GOAL OF THE EXERCISE
For every record beneath this instruction, give an exact repetition, omitting images.

INPUT DATA

== Segment start ==

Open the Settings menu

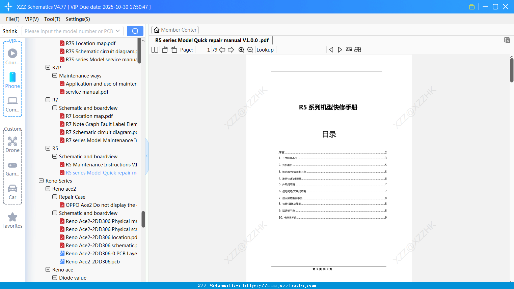click(x=78, y=19)

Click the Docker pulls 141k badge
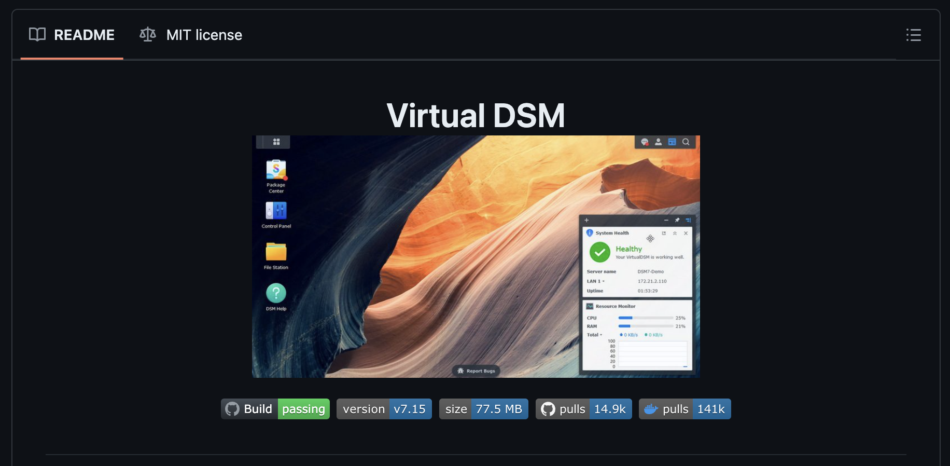coord(684,409)
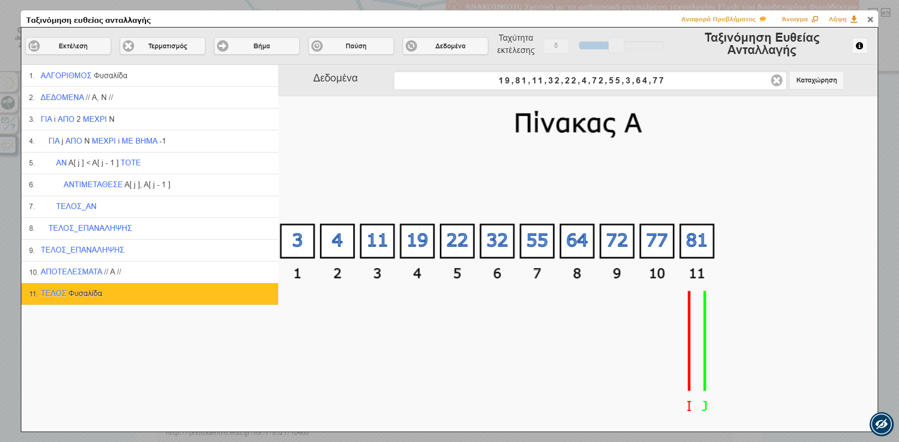899x442 pixels.
Task: Click the Δεδομένα refresh icon
Action: (411, 46)
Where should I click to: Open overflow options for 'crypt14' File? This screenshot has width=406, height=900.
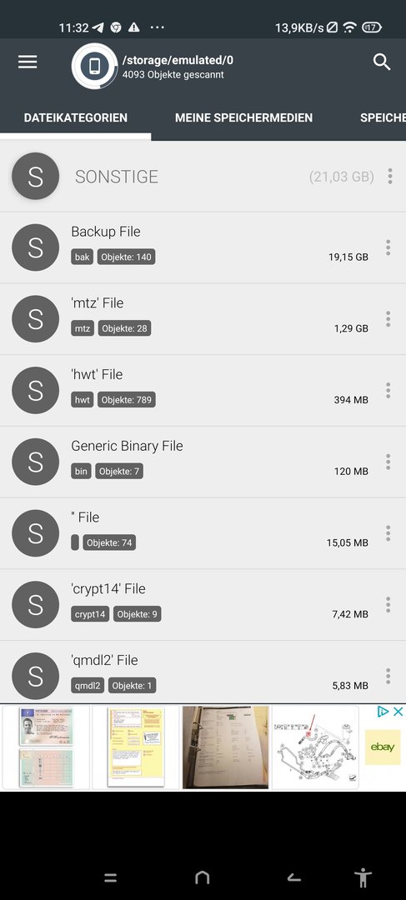tap(388, 604)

== Segment end ==

YOUR SOLUTION
Open the Settings menu

click(x=78, y=19)

Click the Docker pulls 141k badge
coord(684,409)
899x442 pixels.
Task: Click the Δεδομένα refresh icon
Action: (411, 46)
Where should I click to: Open overflow options for 'crypt14' File? This screenshot has width=406, height=900.
tap(388, 604)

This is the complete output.